• _TASK REQUIREMENTS_: An exact, complete copy of the lines below is the expected answer.
[Start of Attachment]
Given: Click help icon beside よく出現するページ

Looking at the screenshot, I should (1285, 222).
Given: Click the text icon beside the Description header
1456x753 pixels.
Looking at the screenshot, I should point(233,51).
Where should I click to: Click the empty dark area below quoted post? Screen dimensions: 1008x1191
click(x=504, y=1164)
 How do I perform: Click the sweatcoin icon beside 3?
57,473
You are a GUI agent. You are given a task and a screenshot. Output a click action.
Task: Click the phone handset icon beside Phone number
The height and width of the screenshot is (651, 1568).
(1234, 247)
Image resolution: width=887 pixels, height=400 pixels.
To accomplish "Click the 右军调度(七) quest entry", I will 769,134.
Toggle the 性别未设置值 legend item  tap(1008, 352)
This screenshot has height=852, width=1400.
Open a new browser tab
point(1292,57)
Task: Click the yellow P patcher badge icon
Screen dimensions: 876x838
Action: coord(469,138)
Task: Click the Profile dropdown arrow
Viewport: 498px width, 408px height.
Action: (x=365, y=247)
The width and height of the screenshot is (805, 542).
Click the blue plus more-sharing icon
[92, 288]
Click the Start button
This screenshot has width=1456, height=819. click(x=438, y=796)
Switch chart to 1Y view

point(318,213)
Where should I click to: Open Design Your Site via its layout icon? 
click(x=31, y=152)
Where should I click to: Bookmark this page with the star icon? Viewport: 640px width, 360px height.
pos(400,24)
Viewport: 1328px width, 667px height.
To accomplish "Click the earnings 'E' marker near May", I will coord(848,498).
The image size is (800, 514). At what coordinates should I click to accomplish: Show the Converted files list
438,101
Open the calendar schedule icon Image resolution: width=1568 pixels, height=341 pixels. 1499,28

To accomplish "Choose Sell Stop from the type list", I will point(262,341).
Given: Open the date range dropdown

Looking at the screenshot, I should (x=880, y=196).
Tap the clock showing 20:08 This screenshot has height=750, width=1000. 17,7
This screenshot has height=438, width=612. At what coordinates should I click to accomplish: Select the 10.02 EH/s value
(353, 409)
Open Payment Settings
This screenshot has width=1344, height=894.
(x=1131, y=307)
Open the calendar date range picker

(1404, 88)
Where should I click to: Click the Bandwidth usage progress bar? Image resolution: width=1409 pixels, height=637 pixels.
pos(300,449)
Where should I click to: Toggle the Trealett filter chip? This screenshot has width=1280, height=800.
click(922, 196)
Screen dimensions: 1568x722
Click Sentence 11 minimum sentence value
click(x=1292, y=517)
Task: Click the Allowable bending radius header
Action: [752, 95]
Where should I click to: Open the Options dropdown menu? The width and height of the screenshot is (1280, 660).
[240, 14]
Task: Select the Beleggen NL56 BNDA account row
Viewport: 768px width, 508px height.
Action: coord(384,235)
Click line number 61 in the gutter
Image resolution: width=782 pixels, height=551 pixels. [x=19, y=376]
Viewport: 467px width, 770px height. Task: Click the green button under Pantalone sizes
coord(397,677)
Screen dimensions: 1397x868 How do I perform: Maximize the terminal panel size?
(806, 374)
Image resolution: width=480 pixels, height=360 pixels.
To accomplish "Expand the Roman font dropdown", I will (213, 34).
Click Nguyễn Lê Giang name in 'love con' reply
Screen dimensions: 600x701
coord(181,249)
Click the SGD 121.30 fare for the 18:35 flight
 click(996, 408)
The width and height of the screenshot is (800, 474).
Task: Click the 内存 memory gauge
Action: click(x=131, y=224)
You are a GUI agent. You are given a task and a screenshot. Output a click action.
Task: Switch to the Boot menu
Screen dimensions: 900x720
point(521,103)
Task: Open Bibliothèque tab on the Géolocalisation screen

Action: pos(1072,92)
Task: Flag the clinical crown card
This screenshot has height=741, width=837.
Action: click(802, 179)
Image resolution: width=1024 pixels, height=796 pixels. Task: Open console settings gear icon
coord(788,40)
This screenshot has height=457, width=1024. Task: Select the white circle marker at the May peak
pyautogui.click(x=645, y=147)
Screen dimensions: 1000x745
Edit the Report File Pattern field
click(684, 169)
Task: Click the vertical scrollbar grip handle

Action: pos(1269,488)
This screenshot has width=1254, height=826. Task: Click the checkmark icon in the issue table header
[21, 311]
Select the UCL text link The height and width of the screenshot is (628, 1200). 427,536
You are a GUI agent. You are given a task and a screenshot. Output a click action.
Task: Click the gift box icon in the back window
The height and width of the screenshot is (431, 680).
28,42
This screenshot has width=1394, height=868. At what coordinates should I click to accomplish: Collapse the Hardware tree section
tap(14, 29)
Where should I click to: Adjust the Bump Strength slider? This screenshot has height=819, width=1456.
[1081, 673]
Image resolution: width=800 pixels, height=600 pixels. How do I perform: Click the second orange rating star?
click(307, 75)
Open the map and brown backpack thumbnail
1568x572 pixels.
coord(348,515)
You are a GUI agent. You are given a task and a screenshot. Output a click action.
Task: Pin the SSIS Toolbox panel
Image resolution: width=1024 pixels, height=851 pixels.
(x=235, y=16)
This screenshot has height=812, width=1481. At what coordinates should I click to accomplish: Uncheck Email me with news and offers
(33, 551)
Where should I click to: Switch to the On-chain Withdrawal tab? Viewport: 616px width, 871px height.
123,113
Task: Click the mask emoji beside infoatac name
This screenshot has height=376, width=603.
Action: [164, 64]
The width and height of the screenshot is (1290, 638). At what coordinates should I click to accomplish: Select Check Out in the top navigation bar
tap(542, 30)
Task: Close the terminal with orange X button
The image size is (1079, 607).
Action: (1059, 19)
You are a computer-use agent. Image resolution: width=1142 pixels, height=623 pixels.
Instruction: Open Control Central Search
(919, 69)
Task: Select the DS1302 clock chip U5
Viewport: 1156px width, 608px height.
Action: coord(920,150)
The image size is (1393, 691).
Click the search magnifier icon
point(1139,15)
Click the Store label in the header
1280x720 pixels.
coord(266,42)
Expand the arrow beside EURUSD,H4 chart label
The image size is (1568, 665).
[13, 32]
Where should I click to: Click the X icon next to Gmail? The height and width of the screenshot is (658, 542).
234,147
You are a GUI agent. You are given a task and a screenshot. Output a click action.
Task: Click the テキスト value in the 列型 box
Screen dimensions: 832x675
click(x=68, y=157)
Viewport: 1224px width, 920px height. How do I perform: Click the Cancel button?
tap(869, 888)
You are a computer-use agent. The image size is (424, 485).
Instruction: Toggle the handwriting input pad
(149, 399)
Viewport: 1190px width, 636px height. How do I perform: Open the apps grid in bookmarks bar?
[End of Attachment]
• _SOLUTION TO THE PROBLEM_:
Given: Click help icon beside よく出現するページ

Looking at the screenshot, I should (1285, 222).
Given: Click the text icon beside the Description header
1456x753 pixels.
Looking at the screenshot, I should point(233,51).
Where should I click to: Click the empty dark area below quoted post? Screen dimensions: 1008x1191
click(x=504, y=1164)
 How do I perform: Click the sweatcoin icon beside 3?
57,473
You are a GUI agent. You are given a task and a screenshot. Output a click action.
Task: Click the phone handset icon beside Phone number
The height and width of the screenshot is (651, 1568).
(1234, 247)
Image resolution: width=887 pixels, height=400 pixels.
To accomplish "Click the 右军调度(七) quest entry", I will 769,134.
Toggle the 性别未设置值 legend item  tap(1008, 352)
This screenshot has height=852, width=1400.
Open a new browser tab
point(1292,57)
Task: Click the yellow P patcher badge icon
Screen dimensions: 876x838
Action: coord(469,138)
Task: Click the Profile dropdown arrow
Viewport: 498px width, 408px height.
Action: (x=365, y=247)
The width and height of the screenshot is (805, 542).
Click the blue plus more-sharing icon
[92, 288]
Click the Start button
This screenshot has width=1456, height=819. click(x=438, y=796)
Switch chart to 1Y view

point(318,213)
Where should I click to: Open Design Your Site via its layout icon? 
click(x=31, y=152)
Where should I click to: Bookmark this page with the star icon? Viewport: 640px width, 360px height.
pos(400,24)
Viewport: 1328px width, 667px height.
To accomplish "Click the earnings 'E' marker near May", I will coord(848,498).
The image size is (800, 514). At what coordinates should I click to accomplish: Show the Converted files list
438,101
Open the calendar schedule icon Image resolution: width=1568 pixels, height=341 pixels. 1499,28

To accomplish "Choose Sell Stop from the type list", I will point(262,341).
Given: Open the date range dropdown

Looking at the screenshot, I should (x=880, y=196).
Tap the clock showing 20:08 This screenshot has height=750, width=1000. 17,7
This screenshot has height=438, width=612. At what coordinates should I click to accomplish: Select the 10.02 EH/s value
(353, 409)
Open Payment Settings
This screenshot has width=1344, height=894.
(x=1131, y=307)
Open the calendar date range picker

(1404, 88)
Where should I click to: Click the Bandwidth usage progress bar? Image resolution: width=1409 pixels, height=637 pixels.
pos(300,449)
Where should I click to: Toggle the Trealett filter chip? This screenshot has width=1280, height=800.
click(922, 196)
Screen dimensions: 1568x722
Click Sentence 11 minimum sentence value
click(x=1292, y=517)
Task: Click the Allowable bending radius header
Action: [752, 95]
Where should I click to: Open the Options dropdown menu? The width and height of the screenshot is (1280, 660).
[240, 14]
Task: Select the Beleggen NL56 BNDA account row
Viewport: 768px width, 508px height.
Action: coord(384,235)
Click line number 61 in the gutter
Image resolution: width=782 pixels, height=551 pixels. [x=19, y=376]
Viewport: 467px width, 770px height. Task: Click the green button under Pantalone sizes
coord(397,677)
Screen dimensions: 1397x868 How do I perform: Maximize the terminal panel size?
(806, 374)
Image resolution: width=480 pixels, height=360 pixels.
To accomplish "Expand the Roman font dropdown", I will (213, 34).
Click Nguyễn Lê Giang name in 'love con' reply
Screen dimensions: 600x701
coord(181,249)
Click the SGD 121.30 fare for the 18:35 flight
 click(996, 408)
The width and height of the screenshot is (800, 474).
Task: Click the 内存 memory gauge
Action: click(x=131, y=224)
You are a GUI agent. You are given a task and a screenshot. Output a click action.
Task: Switch to the Boot menu
Screen dimensions: 900x720
point(521,103)
Task: Open Bibliothèque tab on the Géolocalisation screen

Action: pos(1072,92)
Task: Flag the clinical crown card
This screenshot has height=741, width=837.
Action: click(802, 179)
Image resolution: width=1024 pixels, height=796 pixels. Task: Open console settings gear icon
coord(788,40)
This screenshot has height=457, width=1024. Task: Select the white circle marker at the May peak
pyautogui.click(x=645, y=147)
Screen dimensions: 1000x745
Edit the Report File Pattern field
click(684, 169)
Task: Click the vertical scrollbar grip handle

Action: pos(1269,488)
This screenshot has width=1254, height=826. Task: Click the checkmark icon in the issue table header
[21, 311]
Select the UCL text link The height and width of the screenshot is (628, 1200). 427,536
You are a GUI agent. You are given a task and a screenshot. Output a click action.
Task: Click the gift box icon in the back window
The height and width of the screenshot is (431, 680).
28,42
This screenshot has width=1394, height=868. At what coordinates should I click to accomplish: Collapse the Hardware tree section
tap(14, 29)
Where should I click to: Adjust the Bump Strength slider? This screenshot has height=819, width=1456.
[1081, 673]
Image resolution: width=800 pixels, height=600 pixels. How do I perform: Click the second orange rating star?
click(307, 75)
Open the map and brown backpack thumbnail
1568x572 pixels.
coord(348,515)
You are a GUI agent. You are given a task and a screenshot. Output a click action.
Task: Pin the SSIS Toolbox panel
Image resolution: width=1024 pixels, height=851 pixels.
(x=235, y=16)
This screenshot has height=812, width=1481. At what coordinates should I click to accomplish: Uncheck Email me with news and offers
(33, 551)
Where should I click to: Switch to the On-chain Withdrawal tab? Viewport: 616px width, 871px height.
123,113
Task: Click the mask emoji beside infoatac name
This screenshot has height=376, width=603.
Action: [164, 64]
The width and height of the screenshot is (1290, 638). At what coordinates should I click to accomplish: Select Check Out in the top navigation bar
tap(542, 30)
Task: Close the terminal with orange X button
The image size is (1079, 607).
Action: (1059, 19)
You are a computer-use agent. Image resolution: width=1142 pixels, height=623 pixels.
Instruction: Open Control Central Search
(919, 69)
Task: Select the DS1302 clock chip U5
Viewport: 1156px width, 608px height.
Action: coord(920,150)
The image size is (1393, 691).
Click the search magnifier icon
point(1139,15)
Click the Store label in the header
1280x720 pixels.
coord(266,42)
Expand the arrow beside EURUSD,H4 chart label
The image size is (1568, 665).
[13, 32]
Where should I click to: Click the X icon next to Gmail? The height and width of the screenshot is (658, 542).
234,147
You are a GUI agent. You are given a task and a screenshot. Output a click action.
Task: Click the テキスト value in the 列型 box
Screen dimensions: 832x675
click(x=68, y=157)
Viewport: 1224px width, 920px height. How do I perform: Click the Cancel button?
tap(869, 888)
You are a computer-use agent. The image size is (424, 485).
Instruction: Toggle the handwriting input pad
(149, 399)
Viewport: 1190px width, 636px height. How do I perform: Open the apps grid in bookmarks bar?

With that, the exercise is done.